Description of the task:
Your reply should hold only the lines from the records below where "panel" occurs.

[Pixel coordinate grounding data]

—————

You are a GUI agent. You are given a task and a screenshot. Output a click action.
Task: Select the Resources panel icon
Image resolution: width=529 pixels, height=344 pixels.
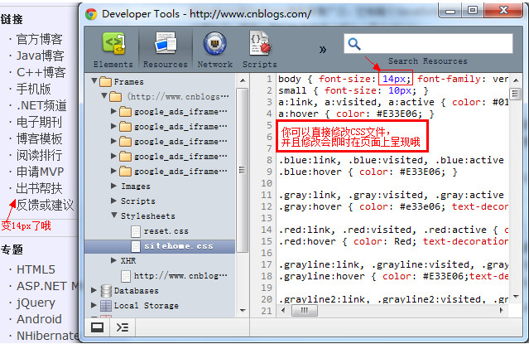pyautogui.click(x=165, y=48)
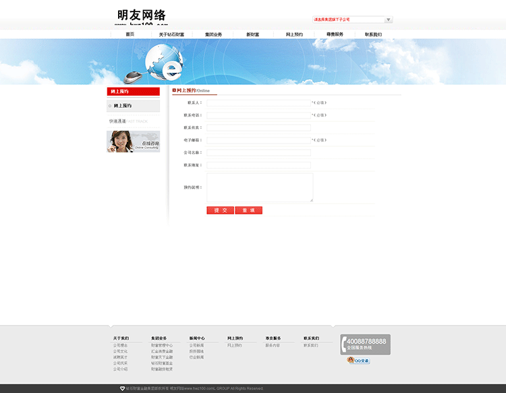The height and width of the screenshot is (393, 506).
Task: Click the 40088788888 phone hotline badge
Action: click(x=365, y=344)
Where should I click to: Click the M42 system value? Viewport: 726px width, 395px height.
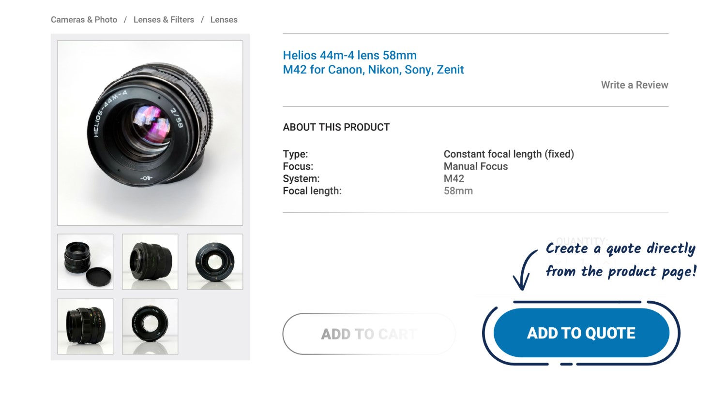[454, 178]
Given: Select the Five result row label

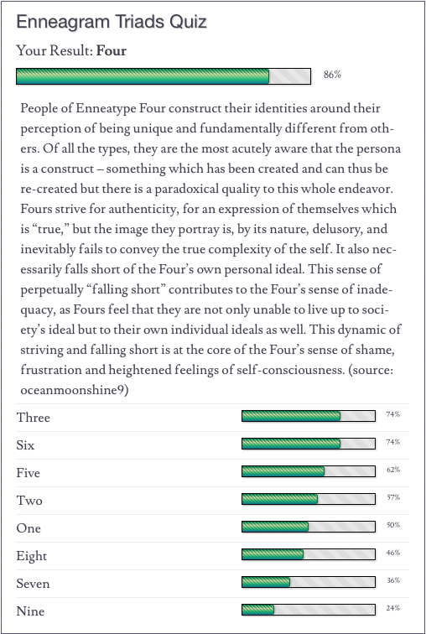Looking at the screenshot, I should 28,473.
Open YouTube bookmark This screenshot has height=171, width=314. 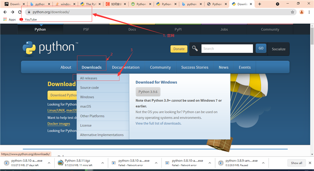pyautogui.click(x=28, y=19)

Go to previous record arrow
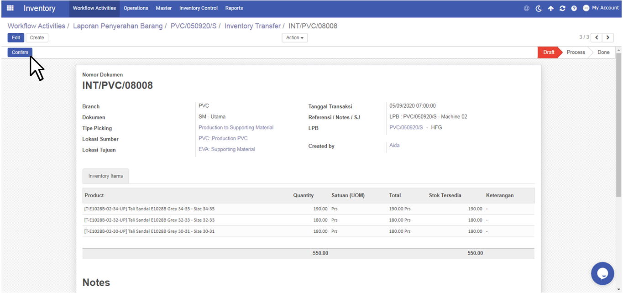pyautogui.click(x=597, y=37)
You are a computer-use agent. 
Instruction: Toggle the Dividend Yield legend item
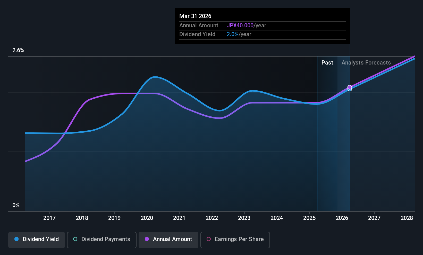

—————

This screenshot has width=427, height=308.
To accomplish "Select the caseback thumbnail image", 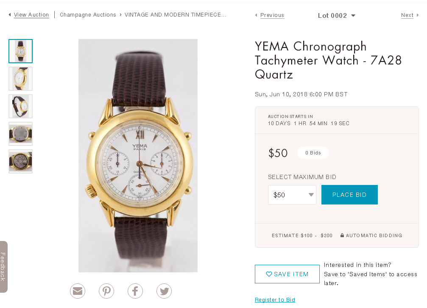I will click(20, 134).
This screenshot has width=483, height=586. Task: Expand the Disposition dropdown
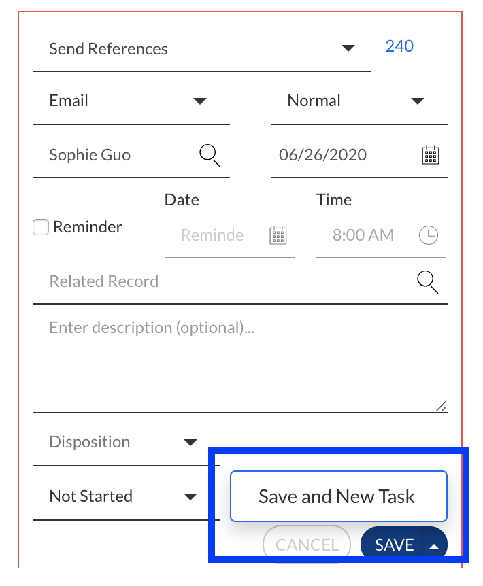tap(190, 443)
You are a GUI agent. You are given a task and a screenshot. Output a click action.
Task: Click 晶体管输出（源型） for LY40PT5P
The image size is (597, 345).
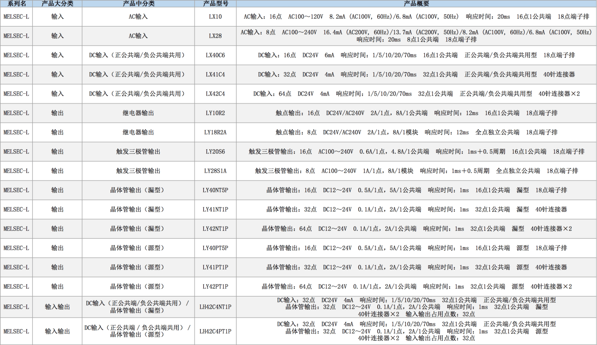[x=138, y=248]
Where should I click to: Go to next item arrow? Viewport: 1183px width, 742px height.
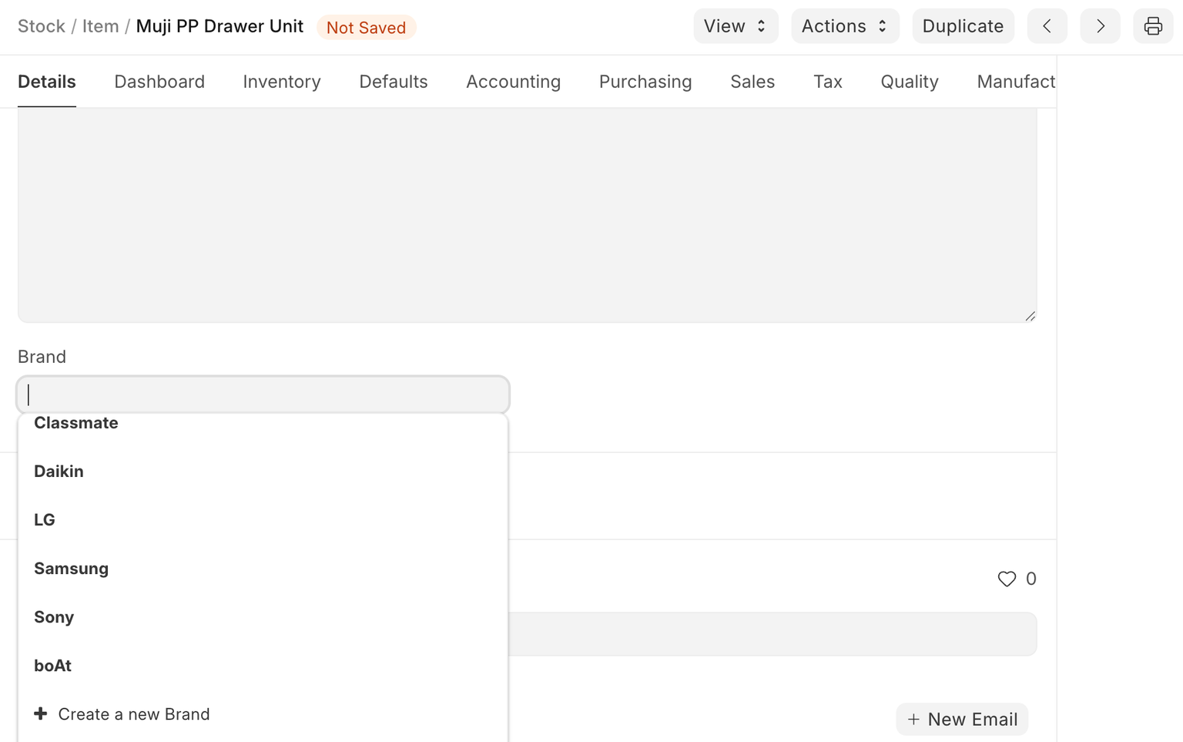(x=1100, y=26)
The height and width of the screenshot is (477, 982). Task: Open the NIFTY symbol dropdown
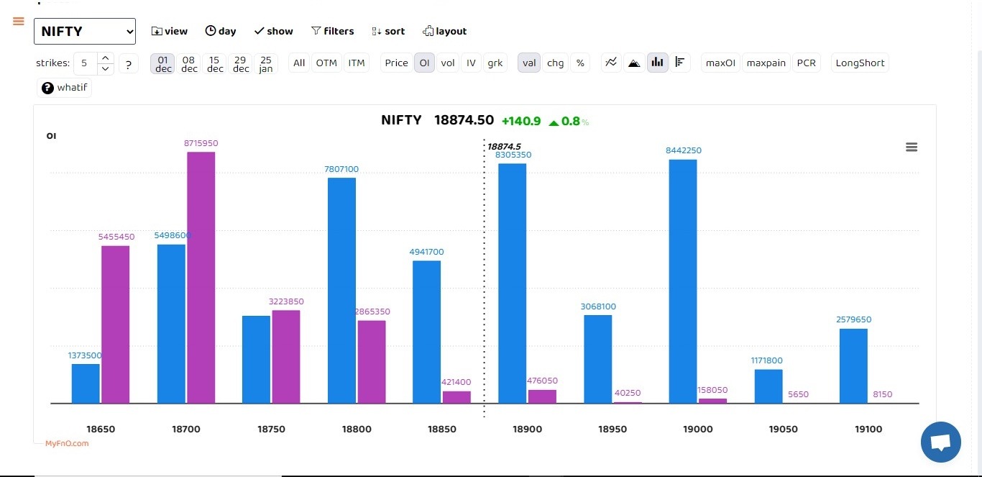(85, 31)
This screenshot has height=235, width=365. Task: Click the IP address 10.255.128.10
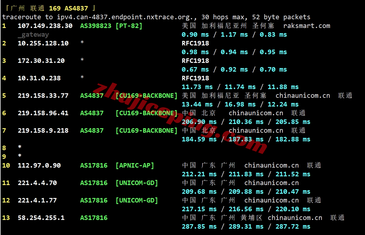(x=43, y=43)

—————

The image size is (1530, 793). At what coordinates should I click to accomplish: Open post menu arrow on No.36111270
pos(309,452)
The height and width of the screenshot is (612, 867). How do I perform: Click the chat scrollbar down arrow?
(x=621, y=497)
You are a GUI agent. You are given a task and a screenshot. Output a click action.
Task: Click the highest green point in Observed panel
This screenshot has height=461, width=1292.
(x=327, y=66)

—————

Solution below:
Task: Select the Resources panel icon
Task: Click the highest green point in Observed panel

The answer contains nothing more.